[Work item]
Pictures are to be left out; every line from the one that holds "You are a GUI" to the end of the data is to be retyped exactly.

[Recorded information]
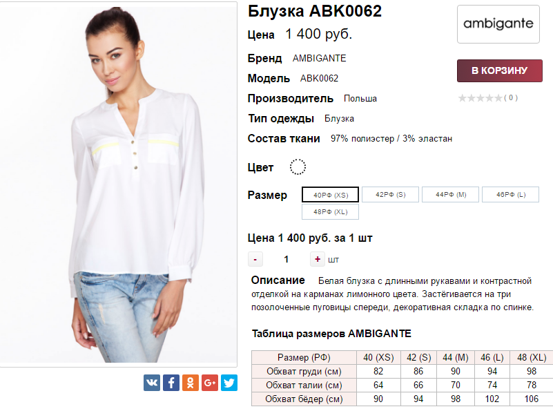This screenshot has height=409, width=553.
Task: Click the quantity field showing 1
Action: pyautogui.click(x=287, y=259)
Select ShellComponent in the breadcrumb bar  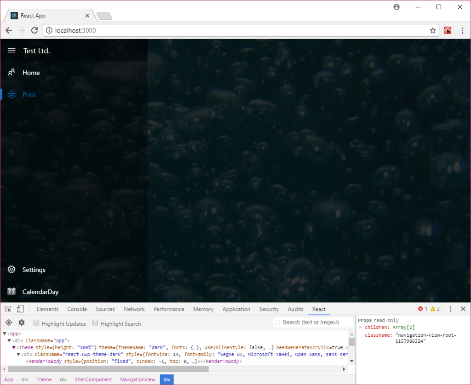(93, 379)
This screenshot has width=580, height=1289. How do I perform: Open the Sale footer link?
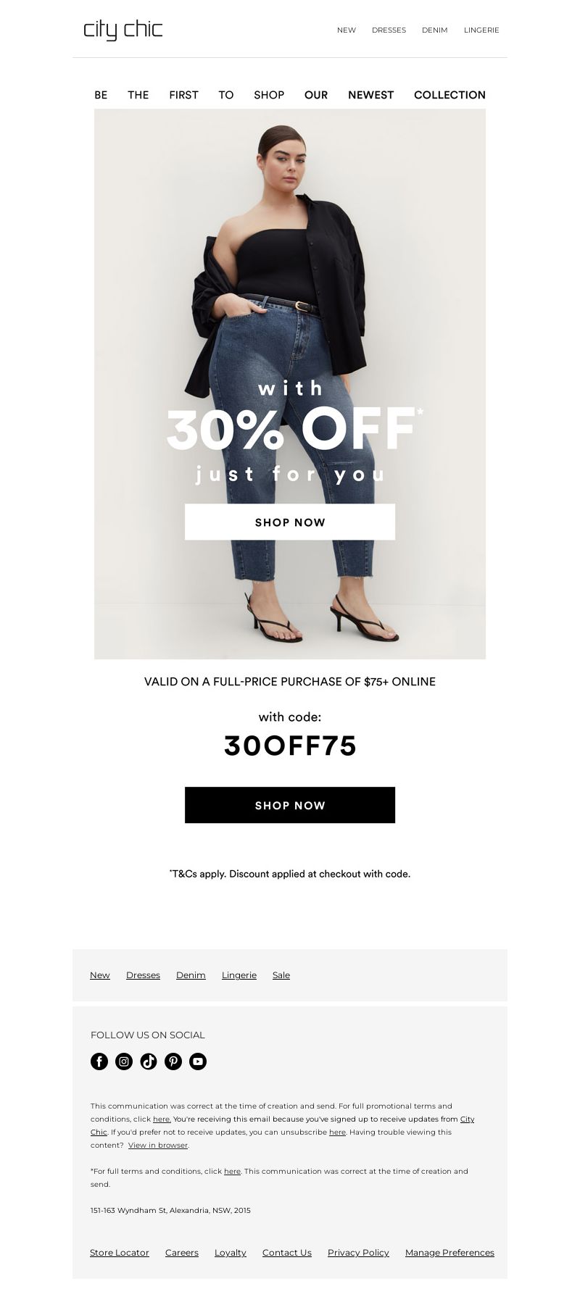(x=281, y=975)
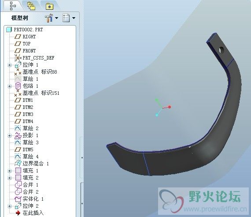Expand the 投影 1 feature node
This screenshot has height=217, width=251.
coord(9,135)
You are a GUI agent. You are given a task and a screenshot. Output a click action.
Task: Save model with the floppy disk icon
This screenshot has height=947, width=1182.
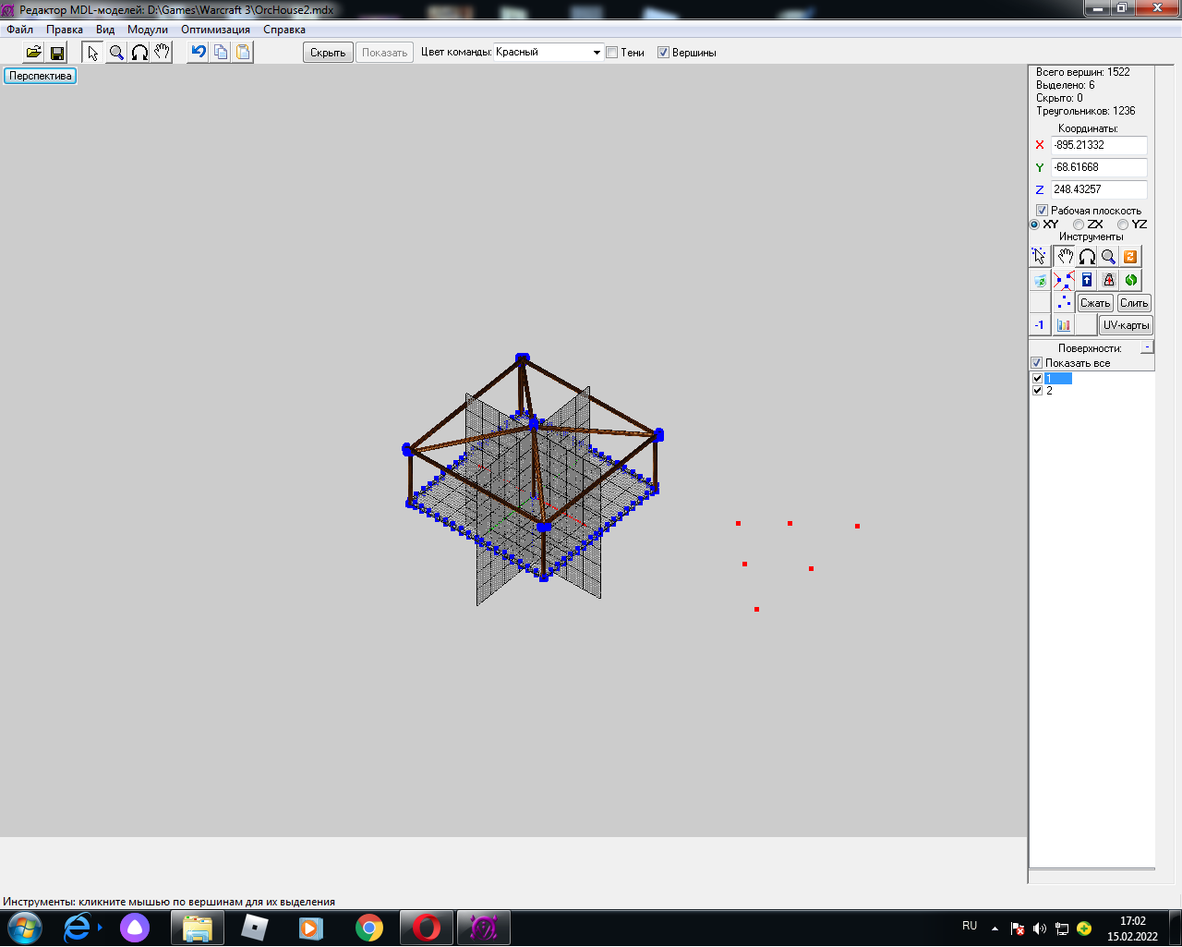(x=56, y=53)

[Task answer]
You are a GUI agent. You are given a task and a screenshot. Output a click action.
Task: Save model with the floppy disk icon
This screenshot has height=947, width=1182.
(x=56, y=53)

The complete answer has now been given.